The Japanese government said Friday it will lift a ban on reselling face masks and disinfectant as suppliers have ramped up production enough to resolve a nationwide shortage spurred by the coronavirus pandemic.
Punishable with a prison sentence of up to one year or a 1 million yen ($9,500) fine, or both, the ban was imposed in a bid to deter scalpers. It is expected to be lifted in August, although the exact timing was not immediately clear.
The government is also scrapping its plan to deliver an additional 80 million cloth masks to nursing homes and other high-risk facilities, health minister Katsunobu Kato said, amid criticism it was a waste of taxpayers' money.
"Supply has increased significantly and consumers are no longer having difficulty buying (face masks and disinfectant)," Kato said at a press conference, adding the ban may be reinstated if deemed necessary.
The ban was imposed on face masks in mid-March and disinfectant in late May through a revision to the law on "emergency measures for stabilizing the living conditions of the public," which was enacted in 1973 in response to panic-buying of daily necessities such as toilet paper during the oil crisis.

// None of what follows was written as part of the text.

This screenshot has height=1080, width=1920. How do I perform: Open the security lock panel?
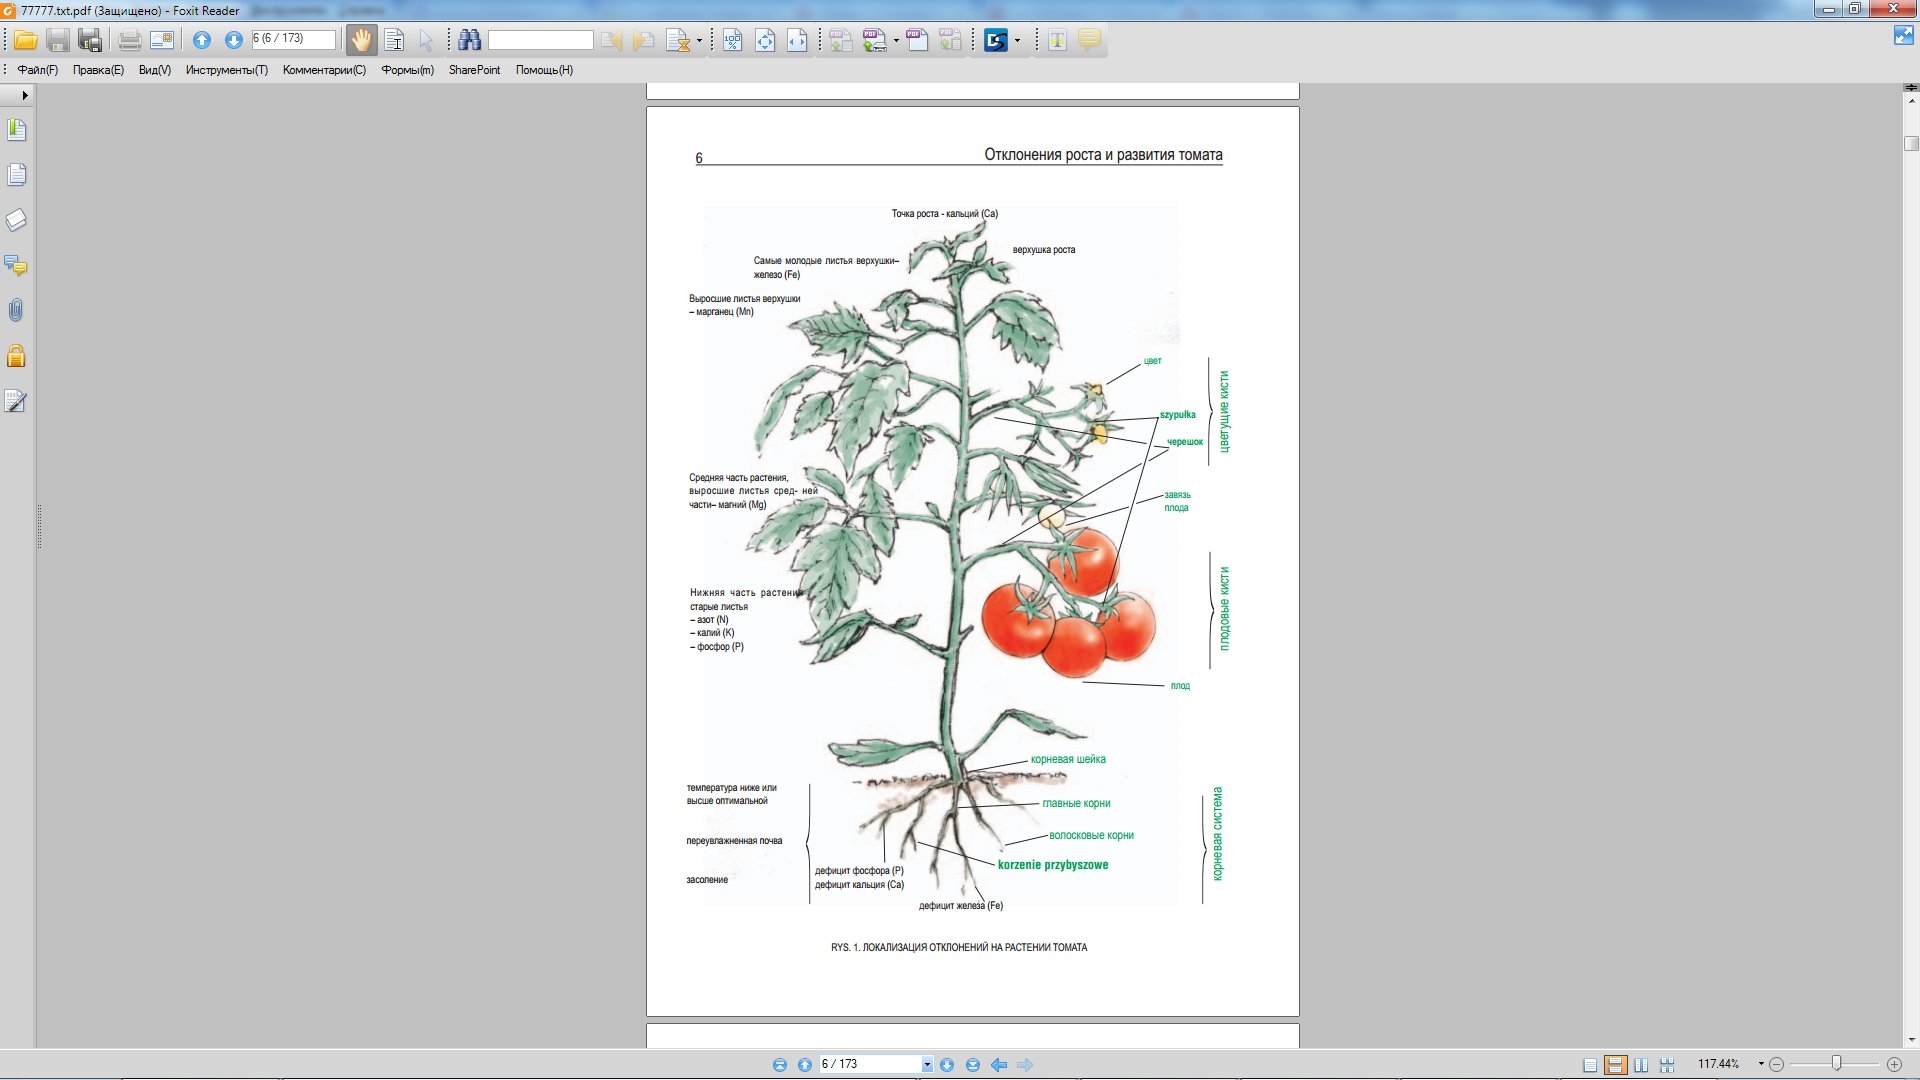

The government has already provided 130 million cloth masks, dubbed "Abenomask," meaning Abe's mask and a play on Prime Minister Shinzo Abe's signature "Abenomics" policy mix, to households nationwide.
Another 60 million were due to be distributed through August to nursing homes, day-care centers and facilities caring for the disabled, and an additional 80 million were to be given out through September.
That last batch of masks will now only be sent to facilities that ask for them, with the government stockpiling the remainder. Roughly 500,000 facilities are eligible to apply on the Ministry of Health, Labor and Welfare's website from next Wednesday.
Opposition parties and members of the public have criticized the distribution of cloth masks, which are not as effective as surgical masks.
Given that the distribution of all cloth masks, including those already given to households, was expected to cost taxpayers more than 50 billion yen, they said the funds could be better spent elsewhere as Japan scrambles to contain a resurgence in coronavirus cases.